== PAGE ==
* Begin *
Considered by itself, it is beneath the dignity of a sovereign,
just as the readiness to indulge in this kind of reasoning is
unworthy of the dignity of his minister.
But if, in consequence of enlightened concepts of statecraft,
the glory of the state is placed in its continual aggrandizement by
whatever means, my conclusion will appear merely academic and
pedantic.
2. "No Independent States, Large or Small, Shall Come under
the Dominion of Another State by Inheritance, Exchange, Purchase,
or Donation"
A state is not, like the ground which it occupies, a piece of
property (patrimonium). It is a society of men whom no one
else has any right to command or to dispose except the state
itself. It is a trunk with its own roots. But to incorporate it
into another state, like a graft, is to destroy its existence as a
moral person, reducing it to a thing; such incorporation thus
contradicts the idea of the original contract without which no
right over a people can be conceived.1
Everyone knows to what dangers Europe, the only part of the
world where this manner of acquisition is known, has been brought,
even down to the most recent times, by the presumption that states
could espouse one another; it is in part a new kind of industry for
gaining ascendancy by means of family alliances and without
expenditure of forces, and in part a way of extending one's domain.
Also the hiring-out of troops by one state to another, so that they
can be used against an enemy not common to both, is to be counted
under this principle; for in this manner the subjects, as though
they were things to be manipulated at pleasure, are used and also
used up.
* End *
== LIST OF TASKS ==
1. Please quote the passage on states from "A state is not, like" up to and including "extending one's domain.".
2. Write what follows the last sentence of the passage on states.

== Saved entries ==
* Begin *
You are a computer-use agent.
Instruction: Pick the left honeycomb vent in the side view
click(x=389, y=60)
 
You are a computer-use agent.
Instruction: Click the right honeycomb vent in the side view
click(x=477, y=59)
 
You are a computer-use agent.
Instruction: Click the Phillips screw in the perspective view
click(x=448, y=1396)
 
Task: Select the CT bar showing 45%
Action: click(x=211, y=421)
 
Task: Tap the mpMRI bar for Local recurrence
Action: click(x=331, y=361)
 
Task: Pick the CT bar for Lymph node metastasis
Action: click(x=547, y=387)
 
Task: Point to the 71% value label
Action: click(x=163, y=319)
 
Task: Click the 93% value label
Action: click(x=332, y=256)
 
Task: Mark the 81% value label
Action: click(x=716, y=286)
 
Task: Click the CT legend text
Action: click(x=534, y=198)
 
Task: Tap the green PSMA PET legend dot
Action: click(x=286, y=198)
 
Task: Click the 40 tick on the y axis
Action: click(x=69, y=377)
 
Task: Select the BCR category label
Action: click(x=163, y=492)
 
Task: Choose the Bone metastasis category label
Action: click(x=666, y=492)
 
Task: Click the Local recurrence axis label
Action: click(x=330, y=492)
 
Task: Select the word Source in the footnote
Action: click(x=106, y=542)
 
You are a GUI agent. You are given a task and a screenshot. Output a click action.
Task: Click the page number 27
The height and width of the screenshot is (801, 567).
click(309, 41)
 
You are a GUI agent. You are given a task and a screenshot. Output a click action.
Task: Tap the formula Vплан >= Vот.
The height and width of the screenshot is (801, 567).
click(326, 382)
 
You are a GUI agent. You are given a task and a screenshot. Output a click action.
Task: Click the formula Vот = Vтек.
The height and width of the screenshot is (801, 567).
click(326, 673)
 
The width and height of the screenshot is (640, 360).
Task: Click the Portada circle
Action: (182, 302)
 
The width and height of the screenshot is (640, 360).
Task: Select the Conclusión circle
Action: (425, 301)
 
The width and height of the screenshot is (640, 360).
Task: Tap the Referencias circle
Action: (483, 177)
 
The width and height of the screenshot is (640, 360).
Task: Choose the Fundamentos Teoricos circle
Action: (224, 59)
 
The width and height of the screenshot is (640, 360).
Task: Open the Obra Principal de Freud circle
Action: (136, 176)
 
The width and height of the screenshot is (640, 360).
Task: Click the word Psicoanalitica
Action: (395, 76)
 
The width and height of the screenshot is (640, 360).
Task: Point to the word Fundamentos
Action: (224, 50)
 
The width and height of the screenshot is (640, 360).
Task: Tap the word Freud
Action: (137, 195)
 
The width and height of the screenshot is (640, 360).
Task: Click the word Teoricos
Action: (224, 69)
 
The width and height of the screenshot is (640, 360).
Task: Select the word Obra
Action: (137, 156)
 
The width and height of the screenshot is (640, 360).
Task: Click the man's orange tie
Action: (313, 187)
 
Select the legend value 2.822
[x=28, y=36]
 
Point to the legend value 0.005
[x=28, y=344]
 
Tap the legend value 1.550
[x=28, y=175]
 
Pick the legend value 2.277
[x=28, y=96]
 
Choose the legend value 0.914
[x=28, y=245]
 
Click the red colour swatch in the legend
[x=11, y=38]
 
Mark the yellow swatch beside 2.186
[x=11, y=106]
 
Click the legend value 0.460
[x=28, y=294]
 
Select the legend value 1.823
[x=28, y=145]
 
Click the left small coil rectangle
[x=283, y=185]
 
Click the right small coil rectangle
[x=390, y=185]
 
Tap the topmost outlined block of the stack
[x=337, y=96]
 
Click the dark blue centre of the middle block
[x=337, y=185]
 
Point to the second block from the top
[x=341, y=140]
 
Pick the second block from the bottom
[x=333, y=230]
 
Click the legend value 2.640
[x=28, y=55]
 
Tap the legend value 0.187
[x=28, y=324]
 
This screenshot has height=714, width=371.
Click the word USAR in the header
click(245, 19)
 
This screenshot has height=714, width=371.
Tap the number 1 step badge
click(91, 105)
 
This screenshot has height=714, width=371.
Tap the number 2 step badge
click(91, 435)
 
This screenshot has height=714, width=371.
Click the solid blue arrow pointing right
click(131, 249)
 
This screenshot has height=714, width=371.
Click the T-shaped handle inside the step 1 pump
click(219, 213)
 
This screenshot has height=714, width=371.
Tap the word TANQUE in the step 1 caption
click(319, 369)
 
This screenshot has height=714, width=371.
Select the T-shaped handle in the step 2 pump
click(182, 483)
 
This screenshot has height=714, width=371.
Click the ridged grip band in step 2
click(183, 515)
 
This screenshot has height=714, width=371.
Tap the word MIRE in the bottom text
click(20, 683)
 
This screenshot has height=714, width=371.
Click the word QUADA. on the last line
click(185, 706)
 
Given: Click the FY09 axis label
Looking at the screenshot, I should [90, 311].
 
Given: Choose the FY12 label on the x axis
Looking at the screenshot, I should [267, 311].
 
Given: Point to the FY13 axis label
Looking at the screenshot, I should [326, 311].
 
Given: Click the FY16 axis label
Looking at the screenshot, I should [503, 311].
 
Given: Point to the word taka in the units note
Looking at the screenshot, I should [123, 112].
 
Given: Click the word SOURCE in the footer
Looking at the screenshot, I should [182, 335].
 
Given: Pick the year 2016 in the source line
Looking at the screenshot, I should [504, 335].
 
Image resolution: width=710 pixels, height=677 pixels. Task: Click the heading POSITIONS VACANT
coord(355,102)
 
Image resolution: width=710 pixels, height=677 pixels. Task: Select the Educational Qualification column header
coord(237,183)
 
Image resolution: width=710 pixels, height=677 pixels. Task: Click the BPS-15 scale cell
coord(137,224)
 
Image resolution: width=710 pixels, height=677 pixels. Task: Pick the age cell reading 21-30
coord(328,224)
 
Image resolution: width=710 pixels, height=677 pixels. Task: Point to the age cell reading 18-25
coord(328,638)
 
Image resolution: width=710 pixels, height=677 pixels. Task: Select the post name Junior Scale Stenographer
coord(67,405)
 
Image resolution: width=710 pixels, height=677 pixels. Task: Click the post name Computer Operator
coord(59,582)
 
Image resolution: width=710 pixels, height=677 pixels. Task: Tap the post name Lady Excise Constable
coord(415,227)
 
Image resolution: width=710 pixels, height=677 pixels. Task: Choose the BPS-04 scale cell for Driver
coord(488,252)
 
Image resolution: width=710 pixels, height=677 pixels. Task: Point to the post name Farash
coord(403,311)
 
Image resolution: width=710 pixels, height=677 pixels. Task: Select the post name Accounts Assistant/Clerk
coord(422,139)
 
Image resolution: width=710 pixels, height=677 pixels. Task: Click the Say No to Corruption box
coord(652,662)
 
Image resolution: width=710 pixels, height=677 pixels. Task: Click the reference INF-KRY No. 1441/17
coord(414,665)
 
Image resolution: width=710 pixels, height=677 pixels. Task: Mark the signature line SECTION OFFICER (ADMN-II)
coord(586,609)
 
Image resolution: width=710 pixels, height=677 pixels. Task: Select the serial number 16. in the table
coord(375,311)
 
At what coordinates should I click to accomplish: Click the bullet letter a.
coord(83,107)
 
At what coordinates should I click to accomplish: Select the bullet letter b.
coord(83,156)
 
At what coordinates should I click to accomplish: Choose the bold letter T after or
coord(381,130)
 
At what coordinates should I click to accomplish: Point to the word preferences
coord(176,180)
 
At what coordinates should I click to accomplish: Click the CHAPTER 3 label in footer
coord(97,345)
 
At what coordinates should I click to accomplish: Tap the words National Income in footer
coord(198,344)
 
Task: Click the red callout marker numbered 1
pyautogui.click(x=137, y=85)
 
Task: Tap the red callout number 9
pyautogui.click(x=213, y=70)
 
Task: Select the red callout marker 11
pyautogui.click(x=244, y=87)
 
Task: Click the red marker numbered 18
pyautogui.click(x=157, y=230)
* End *
== EXPECTED ANSWERS ==
1.
A state is not, like the ground which it occupies, a piece of
property (patrimonium). It is a society of men whom no one
else has any right to command or to dispose except the state
itself. It is a trunk with its own roots. But to incorporate it
into another state, like a graft, is to destroy its existence as a
moral person, reducing it to a thing; such incorporation thus
contradicts the idea of the original contract without which no
right over a people can be conceived.1
Everyone knows to what dangers Europe, the only part of the
world where this manner of acquisition is known, has been brought,
even down to the most recent times, by the presumption that states
could espouse one another; it is in part a new kind of industry for
gaining ascendancy by means of family alliances and without
expenditure of forces, and in part a way of extending one's domain.

2.
3. "Standing Armies (miles perpetuus) Shall in Time Be
Totally Abolished";
For they incessantly menace other states by their readiness to
appear at all times prepared for war; they incite them to compete
with each other in the number of armed men, and there is no limit
to this. For this reason, the cost of peace finally becomes more
oppressive than that of a short war, and consequently a standing
army is itself a cause of offensive war waged in order to relieve
the state of this burden. Add to this that to pay men to kill or to
be killed seems to entail using them as mere machines and tools in
the hand of another (the state), and this is hardly compatible with
the rights of mankind in our own person. But the periodic and
voluntary military exercises of citizens who thereby secure
themselves and their country against foreign aggression are
entirely different.
The accumulation of treasure would have the same effect, for, of
the three powers the power of armies, of alliances, and of
money the third is perhaps the most dependable weapon. Such
accumulation of treasure is regarded by other states as a threat of
war, and if it were not for the difficulties in learning the
amount, it would force the other state to make an early attack.
4. "National Debts Shall Not Be Contracted with a View to the
External Friction of States";
This expedient of seeking aid within or without the state is
above suspicion when the purpose is domestic economy (e.g., the
improvement of roads, new settlements, establishment of stores
against unfruitful years, etc.). But as an opposing machine in the
antagonism of powers, a credit system which grows beyond sight and
which is yet a safe debt for the present requirements
because all the creditors do not require payment at one time
constitutes a dangerous money power. This ingenious invention of a
commercial people [England] in this century is dangerous because it
is a war treasure which exceeds the treasures of all other states;
it cannot be exhausted except by default of taxes (which is
inevitable), though it can be long delayed by the stimulus to trade
which occurs through the reaction of credit on industry and
commerce. This facility in making war, together with the
inclination to do so on the part of rulers--an inclination which
seems inborn in human nature is thus a great hindrance to
perpetual peace. Therefore, to forbid this credit system must be a
preliminary article of perpetual peace all the more because it must
eventually entangle many innocent states in the inevitable
bankruptcy and openly harm them. They are therefore justified in
allying themselves against such a state and its measures.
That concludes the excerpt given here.